Gemäß einer Meldung der Nachrichtenagentur UPI vom 18. Oktober 2017 Namen opiatbedingte Todesfälle in Colorado um mehr als 6 Prozent ab, nachdem der Staat im Jahr 2014 Cannabis für den Konsum durch Erwachsene legalisiert hatte. Die Autoren beziehen sich auf eine Studie im American Journal of Public Health.

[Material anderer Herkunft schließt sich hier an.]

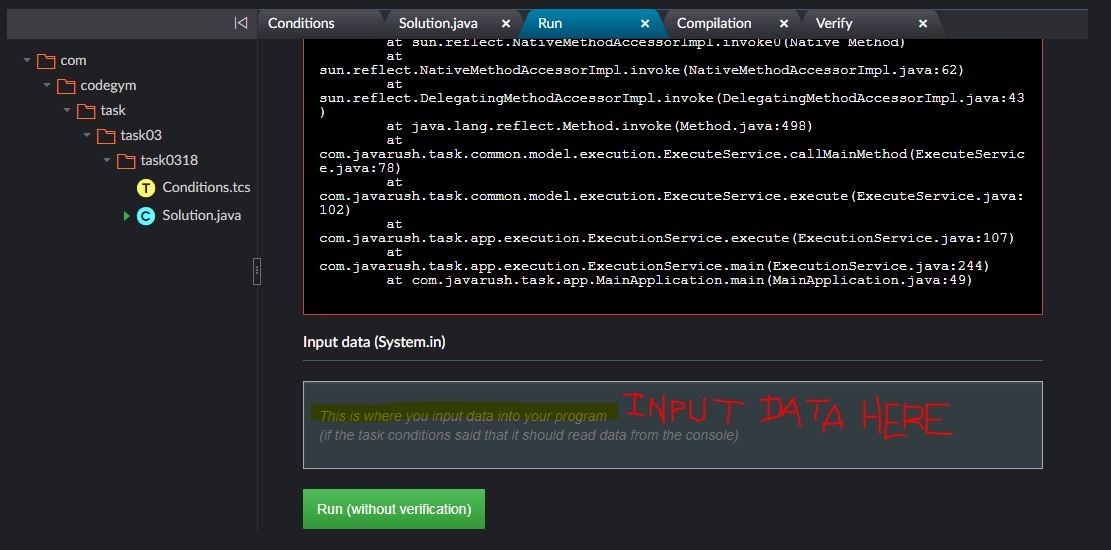Grab the sidebar resize splitter handle
The width and height of the screenshot is (1111, 550).
coord(257,270)
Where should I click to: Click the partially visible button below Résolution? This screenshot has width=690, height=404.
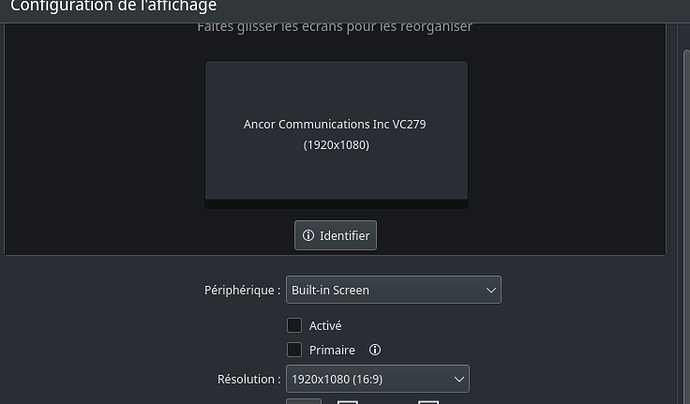click(x=304, y=400)
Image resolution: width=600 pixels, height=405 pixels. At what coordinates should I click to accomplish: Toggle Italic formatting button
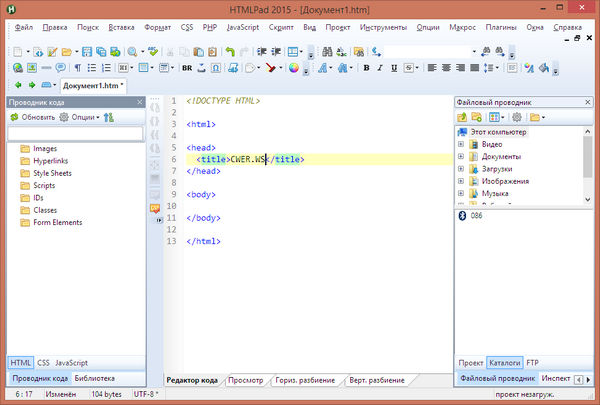pos(382,69)
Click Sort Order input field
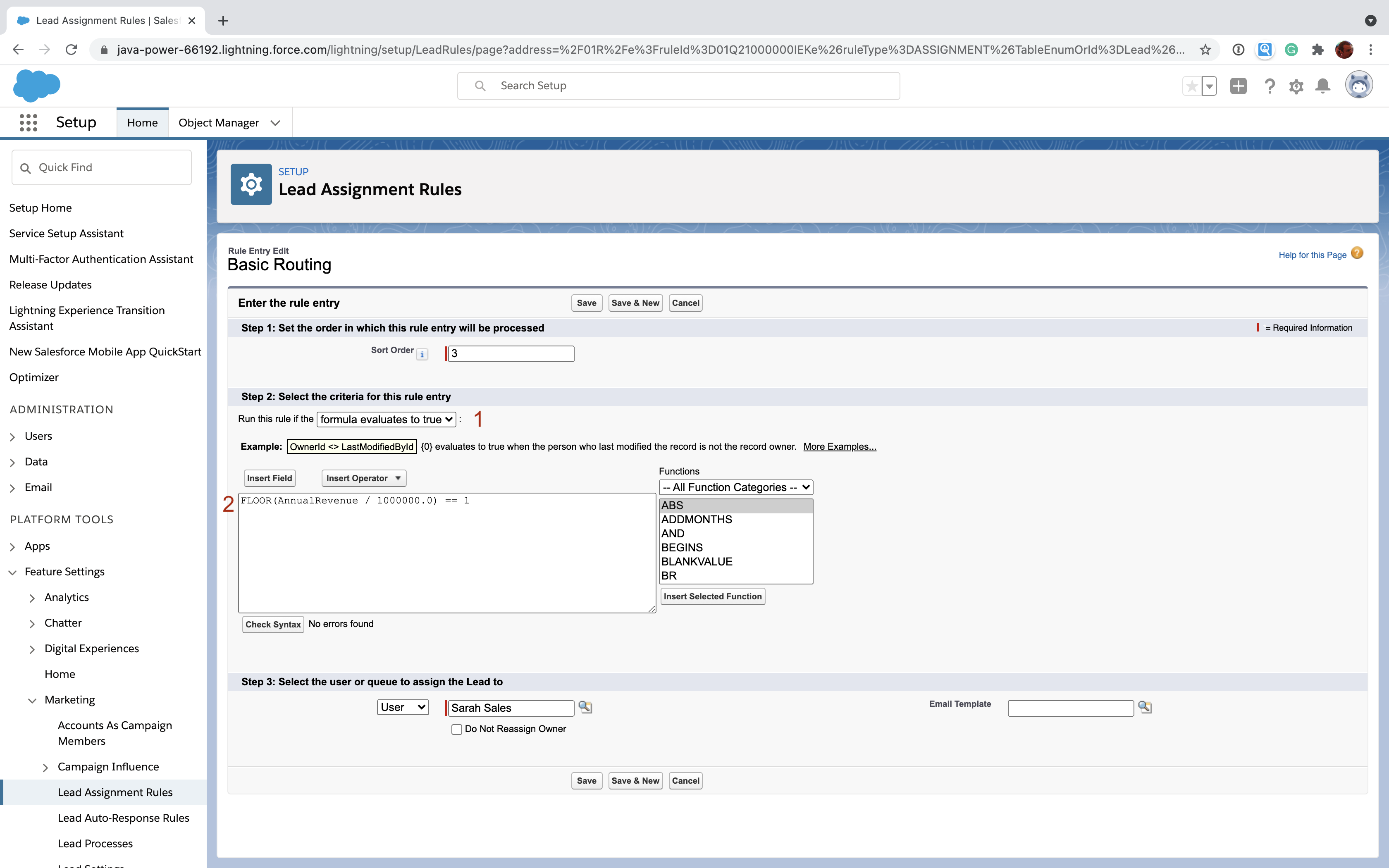Image resolution: width=1389 pixels, height=868 pixels. [511, 352]
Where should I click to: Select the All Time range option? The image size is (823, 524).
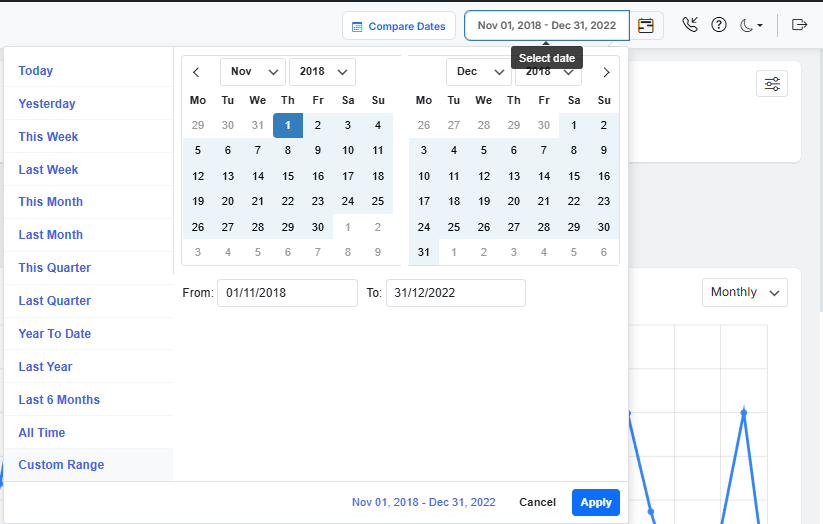click(x=42, y=433)

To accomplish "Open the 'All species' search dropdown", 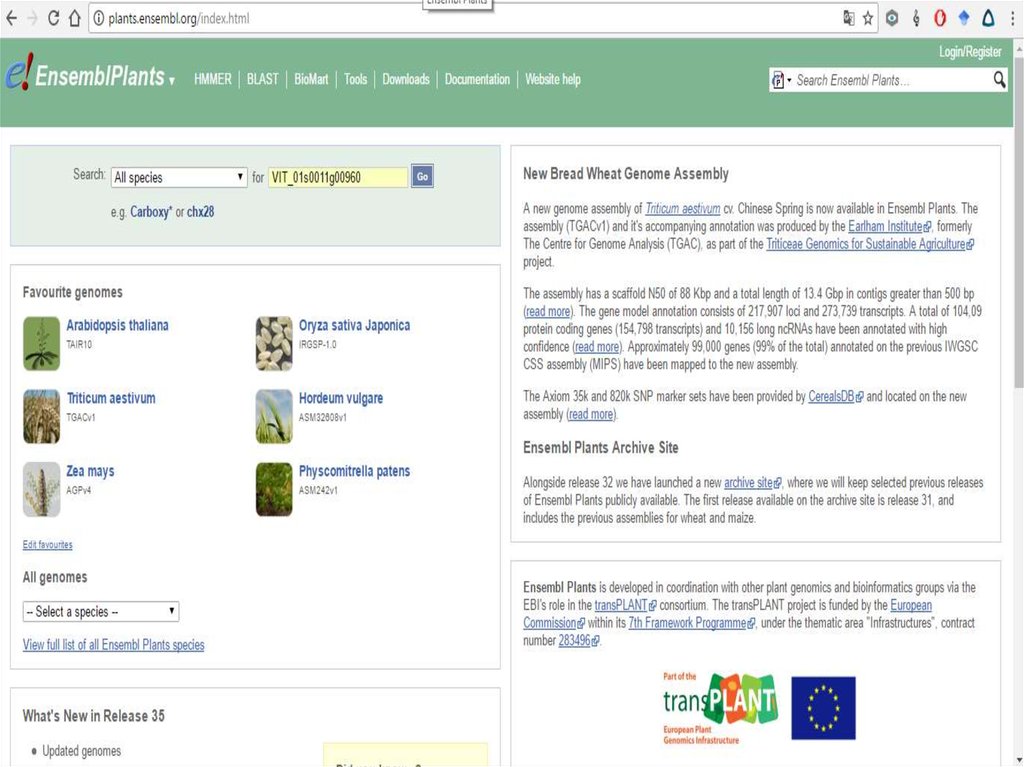I will click(179, 178).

Durch die Verwendung von cannabisbasierten Medikamenten bei Schmerzpatienten kann häufig deren Opiatbedarf reduziert werden. So nahm beispielsweise in einer Studie von Wissenschaftler der Universität von Neumexiko in USA bei 37 Schmerzpatienten, die Opioide erhielten und zusätzlich mit Cannabis behandelt wurden, die Opioideinnahme im Vergleich zu 29 Patienten, die nur Opioide erhielten, ab, und die Lebensqualität nahm zu. Patienten, die Cannabis verwendeten, beendeten häufiger die Opioideinnahme und nahmen ein Jahr nach Aufnahme in das Medizinische Cannabisprogramm weniger Opioide ein. Es gab bei den Cannabispatienten zudem Verbesserungen bei der Schmerzreduzierung, der Lebensqualität, des sozialen Lebens, des Aktivitätsniveaus und der Konzentration. 

Schlussfolgerung

Cannabis kann ein Ersatzstoff bzw. einer Substitution für andere Medikamente, Alkohol und illegale Drogen sein. Häufig ist diese Substitution mit einer Verbesserung der Überlebensrate, der Gesundheit und der Lebensqualität verbunden. In Deutschland sind die Krankenkassen nur verpflichtet, die Kosten für eine Therapie mit Cannabis übernehmen, wenn andere Medikamente, darunter auch Opiate und Benzodiazepine nicht vertragen werden oder unzureichend wirksam sind. Angesichts der oben skizzierten Datenlage stellt sich die Frage, ob dies aus ärztlicher und gesundheitspolitischer Sicht sinnvoll ist.